Changes to the Power of Attorney Law

As previously reported in the E-News, the Power of Attorney law was amended to address some of the concerns with the legislation which became effective in September 2009.  The amendments, Chapter 340 of the Laws of 2010, became effective on September 12, 2010.  The NYSBA has provided free forms incorporating the changes, available for download at www.nysba.org/POA2010.


Health Care Reform:  Medicare Changes Impacting the elderly and Disabled on Retirement

This item begins a series on federal Health Care Reform contributed by the Health Care Issues Committee.

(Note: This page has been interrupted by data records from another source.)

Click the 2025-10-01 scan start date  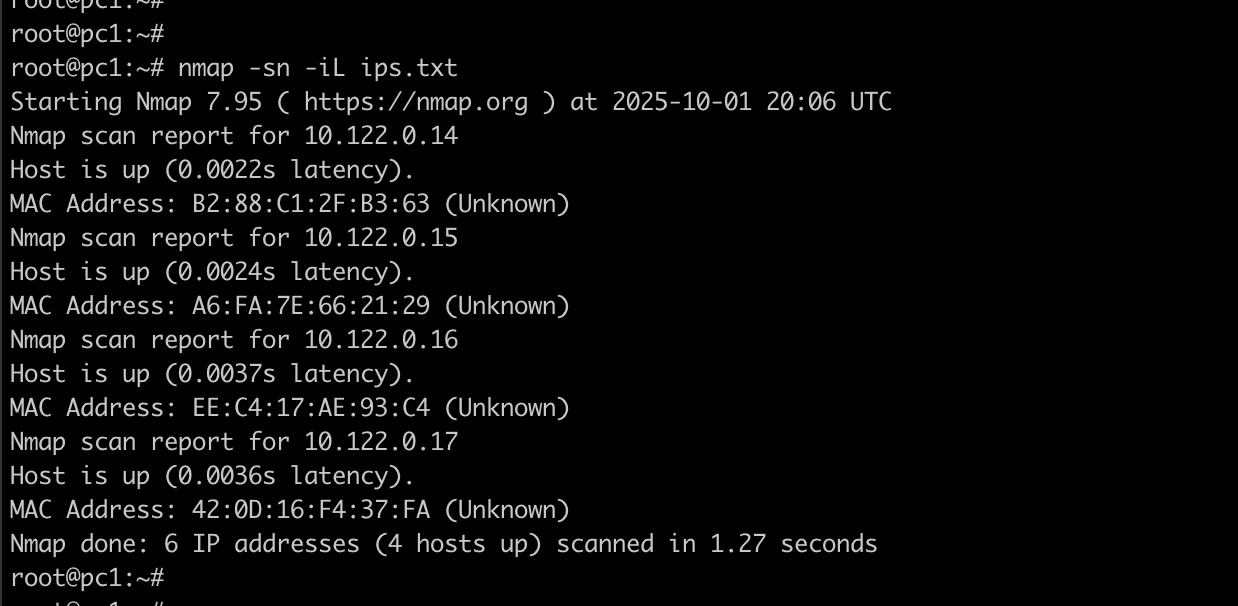(x=682, y=102)
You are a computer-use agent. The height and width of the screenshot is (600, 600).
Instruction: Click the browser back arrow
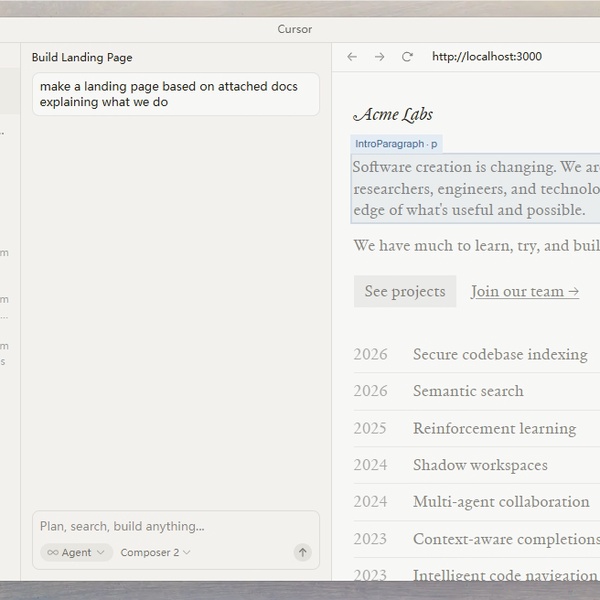point(352,57)
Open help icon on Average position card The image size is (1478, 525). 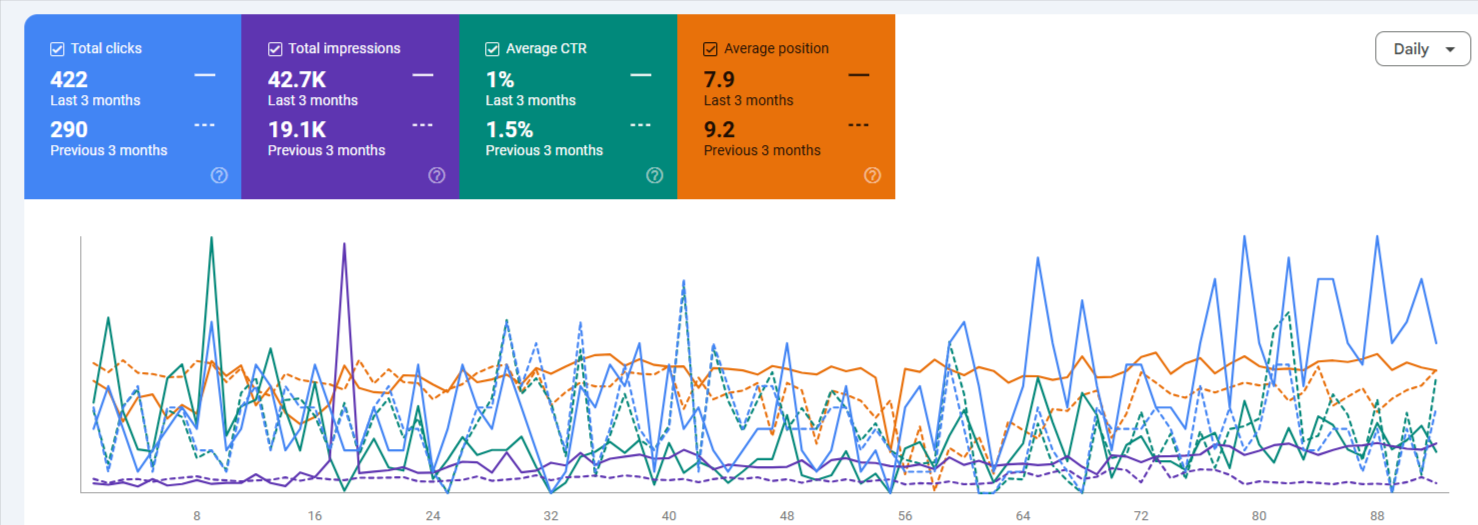(x=872, y=175)
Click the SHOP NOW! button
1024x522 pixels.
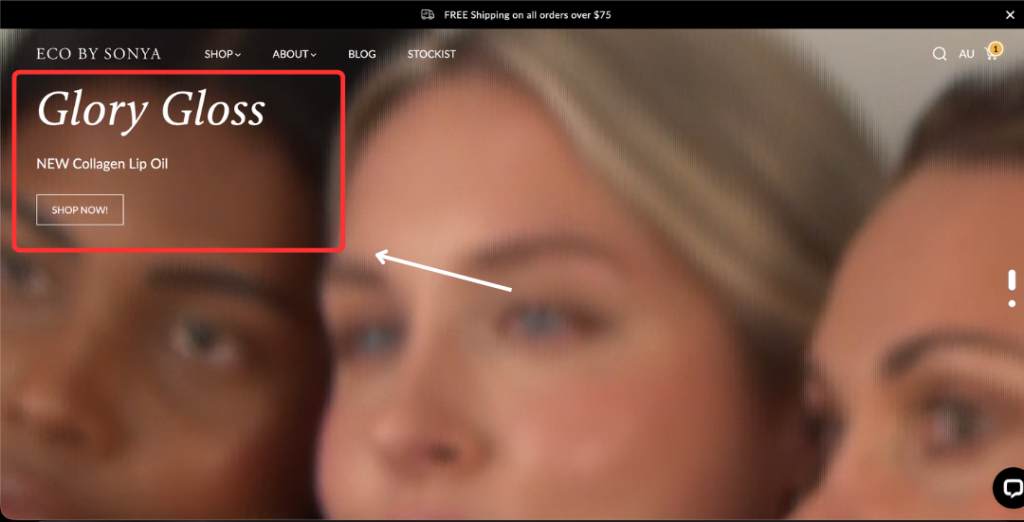[80, 210]
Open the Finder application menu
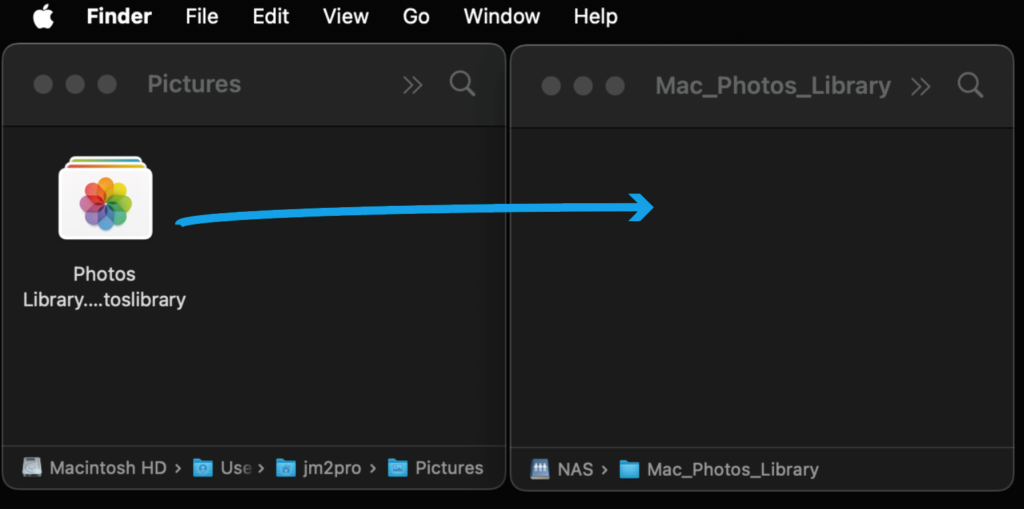Viewport: 1024px width, 509px height. click(119, 16)
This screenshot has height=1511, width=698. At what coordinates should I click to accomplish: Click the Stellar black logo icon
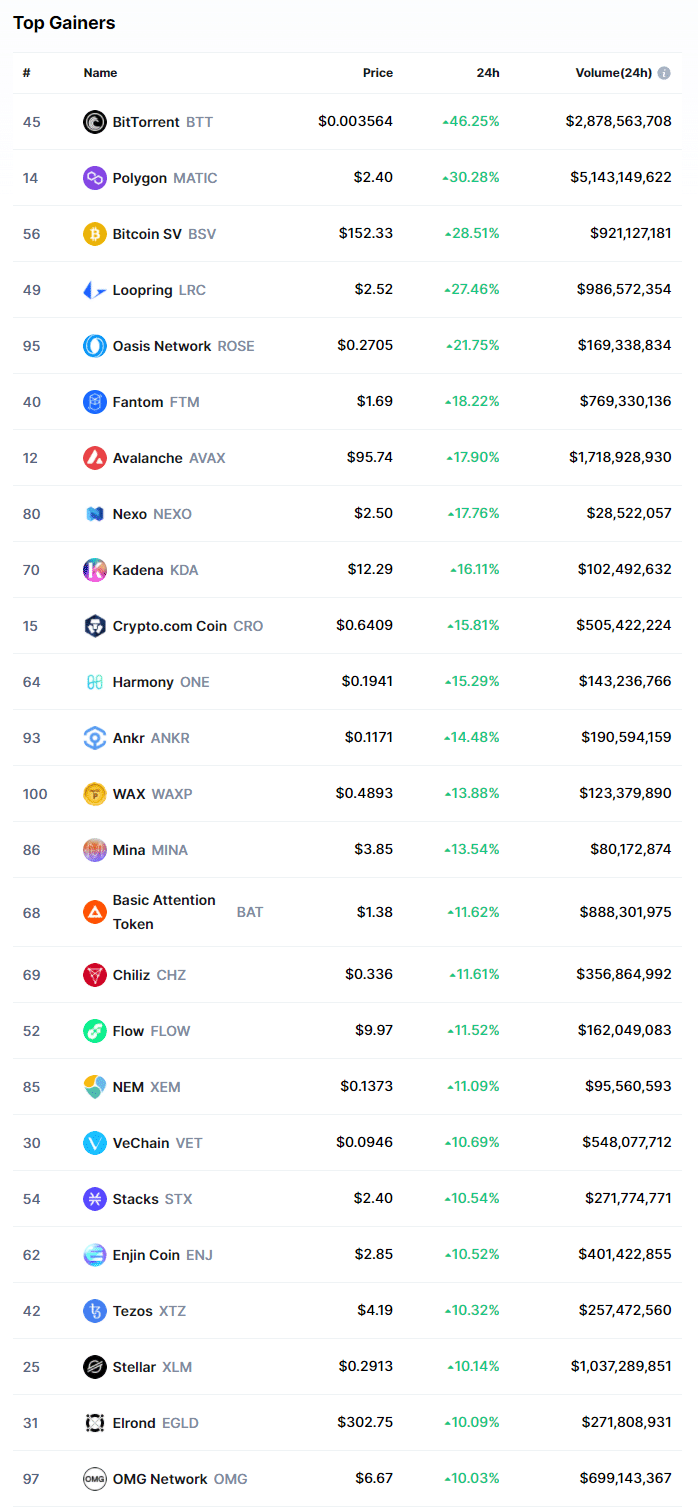[x=95, y=1367]
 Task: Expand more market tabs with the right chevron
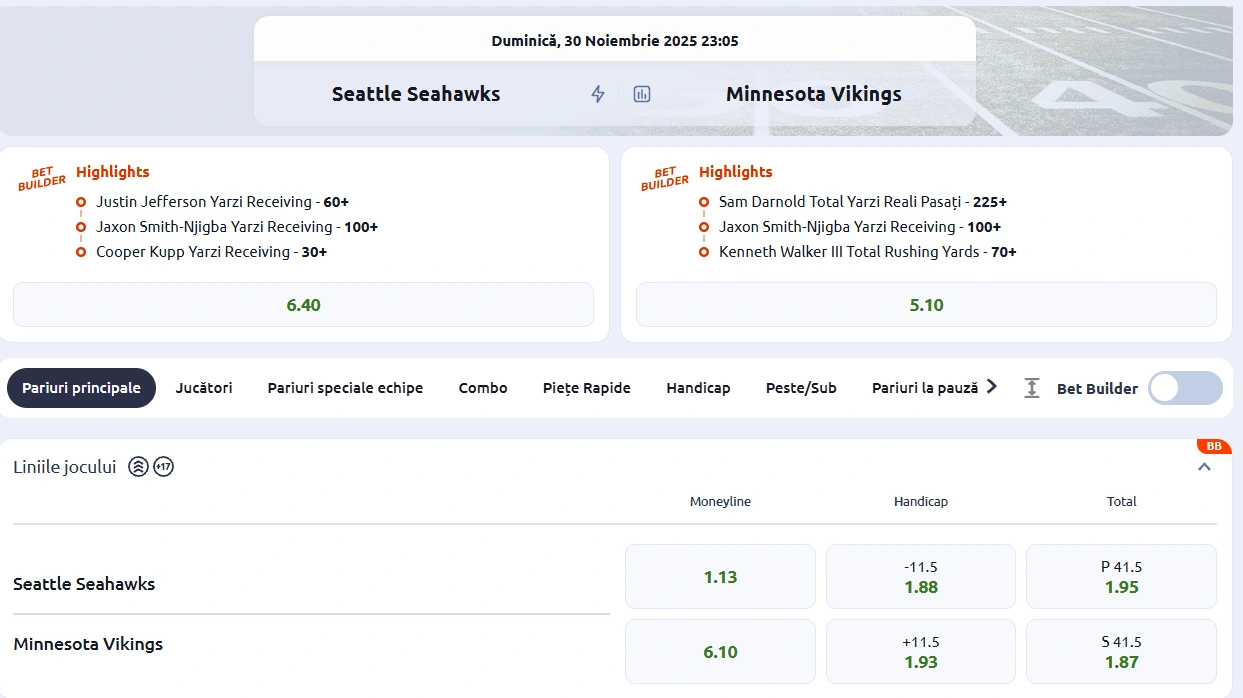(x=991, y=387)
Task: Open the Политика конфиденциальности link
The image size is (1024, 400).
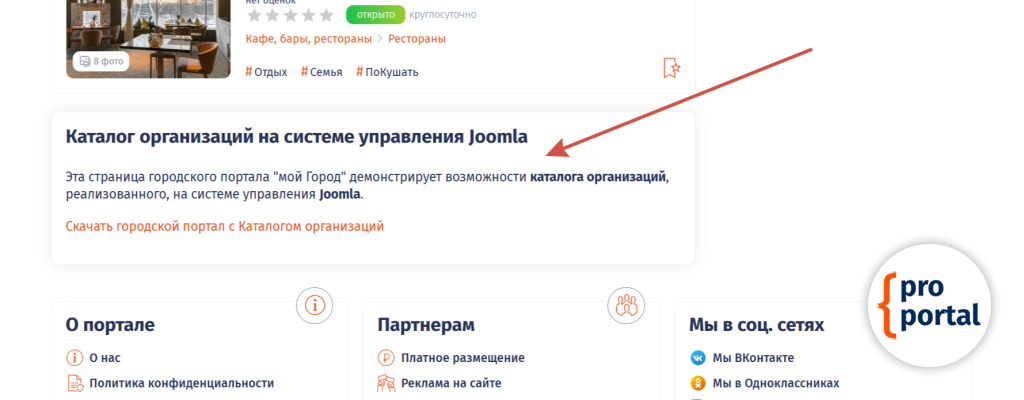Action: pyautogui.click(x=181, y=383)
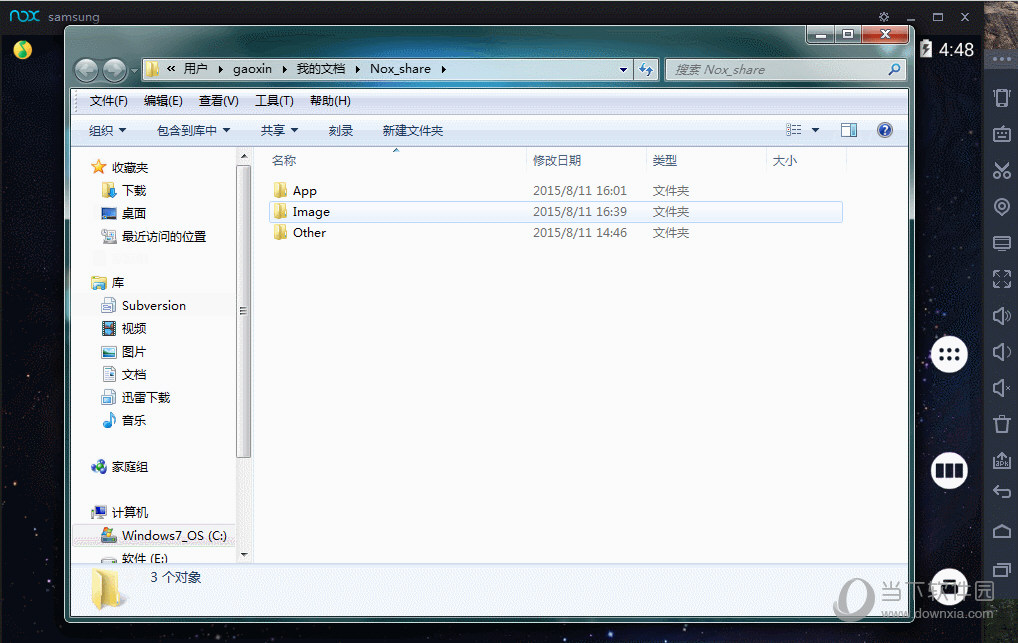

In 2010, a law with a series of sweeping changes to health care and insurance coverage was passed (health care reform or “HCR”). Between 2010 and 2020, a number of changes will be phased in to make it easier for individuals to obtain and maintain health insurance, to afford quality health care, and to remain well.  Some of these changes specifically impact those who receive Medicare and Medicaid benefits.  Below is summary that covers the most important aspects of the Medicare-related reforms.

Medicare Enrollment and Plan Changes

Beginning in 2011, HCR establishes a single Annual Enrollment Period for drug and health plans from October 15 through December 7 for enrollments for the following calendar year.

The Medicare Part D “Donut Hole”

As originally designed, Medicare recipients would pay a monthly premium for their drug coverage, an annual deductible and then 25% of costs up to a certain level.  Beyond that level, called the “catastrophic floor,” individuals had to pay 100% of costs.  This is called falling into the “donut hole,” when no subsidy is available. HCR gradually lessens the effect of the donut hole as described below.  By 2020, the goal is to ensure that individuals will be responsible for only 25% of their total drug costs.

  • 2010: Seniors who reach the $2,700 annual limit will receive a $250 rebate. To date over one million recipients have received the rebate as of 9/10/10.
  • Beginning in 2011:  Pharmaceutical companies will offer a permanent 50% discount on name brand prescription drugs to Part D participants.
  • Beginning in 2011:  Medicare will subsidize the costs of generic prescription drugs, starting with a 7% subsidy and increasing by 7% each year until the subsidy reaches 75% by 2020, leaving the consumer with ultimate responsibility for 25% of costs. 
  • Beginning in 2013:  Medicare begins to subsidize the cost of name-brand prescription drugs, starting with a 2.5% subsidy for the first two years, jumping to 5% for 2015 and 2016, and increasing by 5% until the subsidy reaches 25% by 2020, leaving the consumer with ultimate responsibility for 25% of costs. This increase coverage on the co-payment side will result in raised cost of premiums in approximately 2014.
  • There will be an increase in number of benchmark plans operating in each state to insure more comprehensive services and availability. A benchmark plan is that which meets all the commission’s requirement and has a zero ($0) premium. An effort is being made to simplify the plans offered. It is projected that over two (2) million residents are eligible for this level of Part D prescription drug coverage called “extra help”.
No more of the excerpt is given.